§ **TASK STATEMENT**
Find the line that contains "You are a GUI"; please output it and each line after it, exactly as shown, up to the end of the entries below, skipping pictures.

§ **MATERIAL SUPPLIED**

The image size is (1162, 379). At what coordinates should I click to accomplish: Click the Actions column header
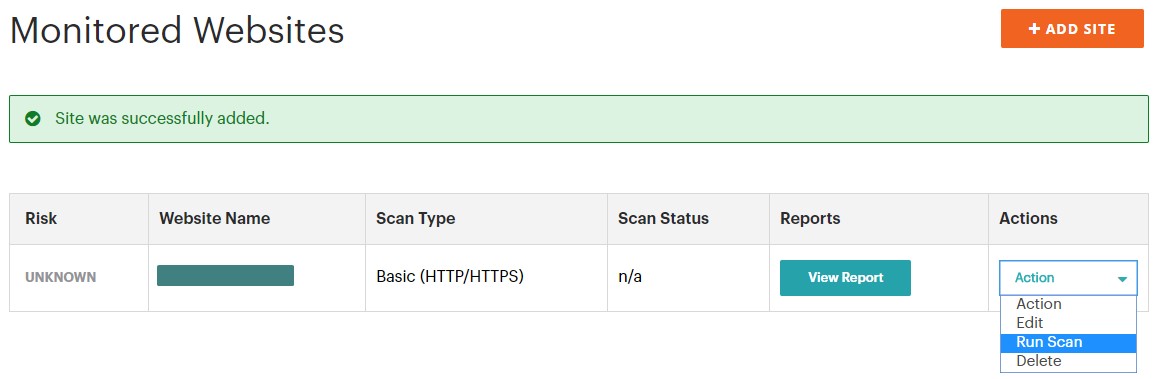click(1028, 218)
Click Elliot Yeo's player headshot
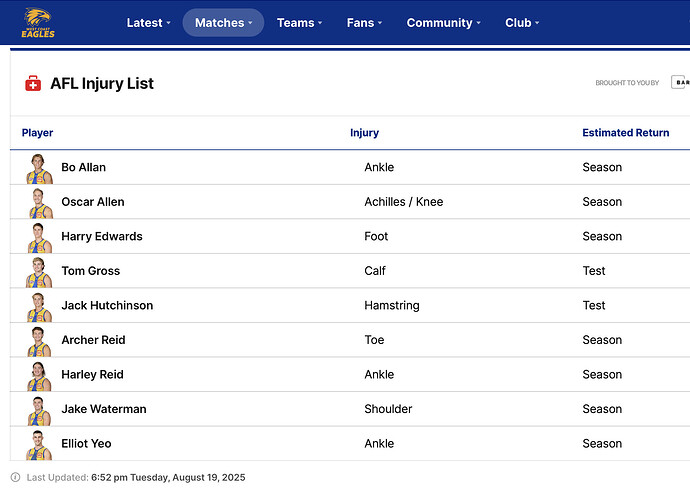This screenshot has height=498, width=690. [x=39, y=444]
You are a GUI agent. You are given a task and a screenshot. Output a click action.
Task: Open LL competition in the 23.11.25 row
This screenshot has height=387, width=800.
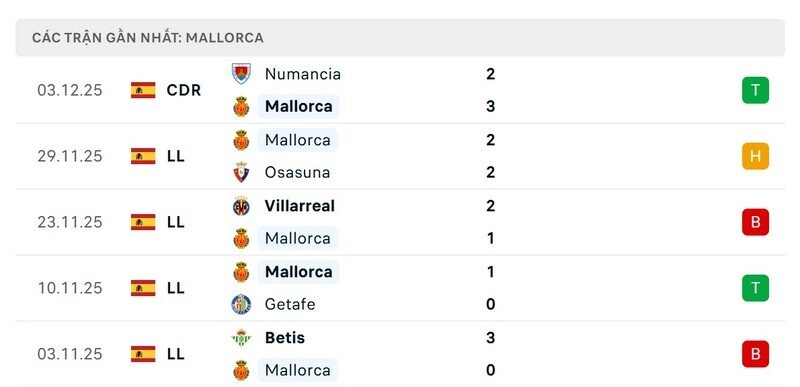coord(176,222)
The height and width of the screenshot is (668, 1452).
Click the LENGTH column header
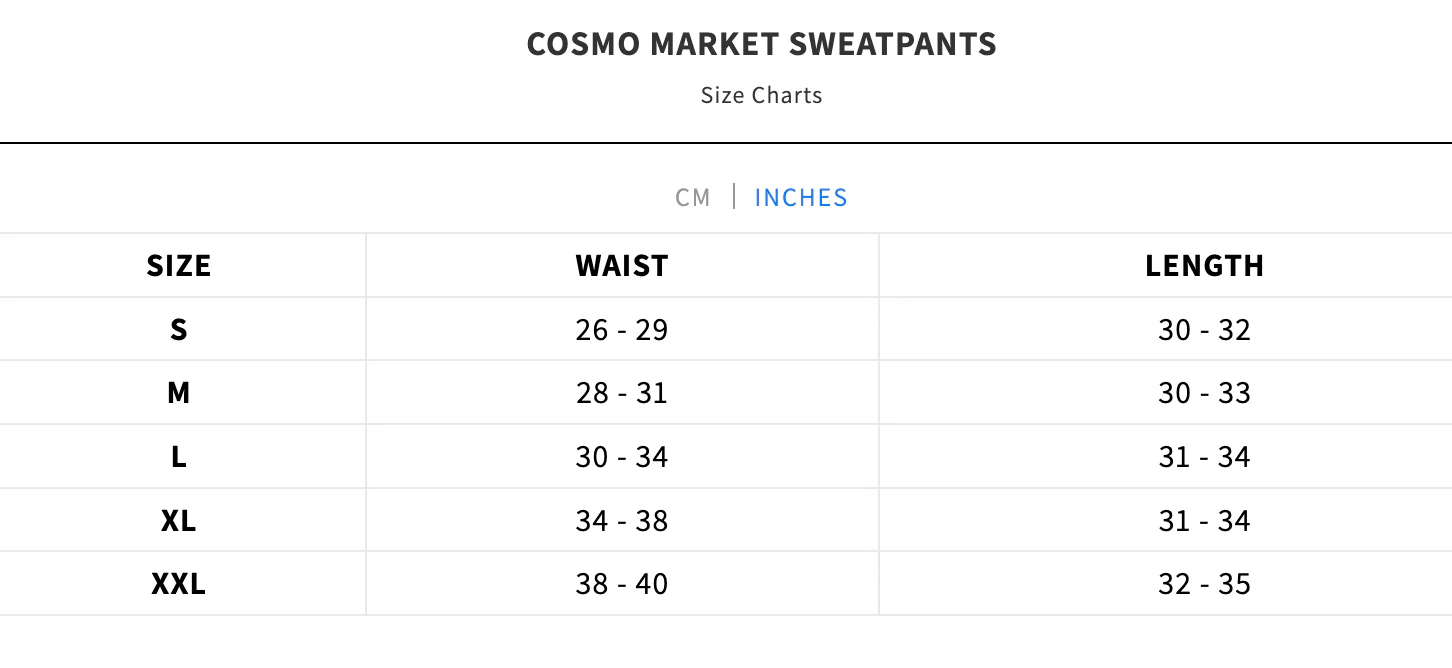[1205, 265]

§ **COMPLETED EXERCISE**
You are a GUI agent. You are given a task and a screenshot. Output a click action.
Task: Open LL competition in the 23.11.25 row
This screenshot has height=387, width=800.
coord(176,222)
The height and width of the screenshot is (668, 1452).
Click the LENGTH column header
[1205, 265]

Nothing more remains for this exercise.